First viewing/YouTube

 

Tagline: You have seen great motion pictures! We believe you have not seen a greater motion picture than this!

It took me a while to get used to Charles Laughton in this highly uncharacteristic role. Once I did, I really enjoyed this film.

Tony Patucci (Laughton) is an illiterate but prosperous vineyard owner in the Napa Valley.  He doesn’t look like much but has a big heart.  On a rare vacation to San Francisco he spots waitress Amy Peters (Carole Lombard) at an Italian restaurant and is immediately smitten but too shy to introduce himself.  He begins a correspondence with her leaning on his foreman Joe (William Gargan) to draft his love letters.  Similarly, Amy, who has been struggling all her life, enlists a co-worker who has gone to secretarial school to reply.

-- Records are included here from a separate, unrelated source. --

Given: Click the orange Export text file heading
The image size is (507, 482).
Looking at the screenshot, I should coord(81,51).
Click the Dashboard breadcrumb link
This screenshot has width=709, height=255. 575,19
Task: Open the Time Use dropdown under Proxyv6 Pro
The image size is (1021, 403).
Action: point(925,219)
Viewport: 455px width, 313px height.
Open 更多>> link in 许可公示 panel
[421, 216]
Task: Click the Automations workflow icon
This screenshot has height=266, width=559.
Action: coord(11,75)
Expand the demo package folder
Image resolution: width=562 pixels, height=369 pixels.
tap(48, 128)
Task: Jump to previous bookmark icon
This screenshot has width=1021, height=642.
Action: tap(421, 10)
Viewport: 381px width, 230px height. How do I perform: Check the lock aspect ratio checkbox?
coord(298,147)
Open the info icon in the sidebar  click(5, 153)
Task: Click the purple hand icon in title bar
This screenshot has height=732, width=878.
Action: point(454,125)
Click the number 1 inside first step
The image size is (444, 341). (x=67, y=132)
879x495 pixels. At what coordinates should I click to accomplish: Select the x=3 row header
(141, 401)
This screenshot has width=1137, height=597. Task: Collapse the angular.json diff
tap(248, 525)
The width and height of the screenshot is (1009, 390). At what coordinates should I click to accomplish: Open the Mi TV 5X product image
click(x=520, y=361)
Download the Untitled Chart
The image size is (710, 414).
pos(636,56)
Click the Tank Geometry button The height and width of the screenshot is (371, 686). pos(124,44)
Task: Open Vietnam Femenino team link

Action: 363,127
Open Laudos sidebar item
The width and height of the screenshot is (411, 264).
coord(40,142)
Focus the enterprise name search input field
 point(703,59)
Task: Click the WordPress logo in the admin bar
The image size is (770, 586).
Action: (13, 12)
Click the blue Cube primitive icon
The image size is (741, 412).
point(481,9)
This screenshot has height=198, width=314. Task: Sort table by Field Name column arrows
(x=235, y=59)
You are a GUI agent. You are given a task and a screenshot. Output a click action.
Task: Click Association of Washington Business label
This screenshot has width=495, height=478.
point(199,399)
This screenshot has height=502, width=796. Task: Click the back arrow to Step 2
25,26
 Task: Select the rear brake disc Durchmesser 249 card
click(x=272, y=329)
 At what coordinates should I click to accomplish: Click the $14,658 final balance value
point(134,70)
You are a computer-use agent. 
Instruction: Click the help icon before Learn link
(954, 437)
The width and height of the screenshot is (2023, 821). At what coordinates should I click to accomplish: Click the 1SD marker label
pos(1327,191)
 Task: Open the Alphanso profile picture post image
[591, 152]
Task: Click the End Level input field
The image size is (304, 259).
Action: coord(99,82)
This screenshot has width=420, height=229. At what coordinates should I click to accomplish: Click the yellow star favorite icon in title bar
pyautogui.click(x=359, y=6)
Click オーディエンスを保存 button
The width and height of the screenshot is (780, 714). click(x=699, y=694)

Finally, Amy, who is looking for a way out of her dreary existence, agrees to marry Tony and asks for his picture.  Tony sends Joe’s picture instead,  The subterfuge is cleared up soon after Amy arrives in Napa but she remains determined to go through with the deal. After Tony breaks both legs at a pre-nuptial party and the wedding must be postponed, the farm proves too small to contain the emotions of the three friends.  With Harry Cary as a doctor and Frank Fay as a priest.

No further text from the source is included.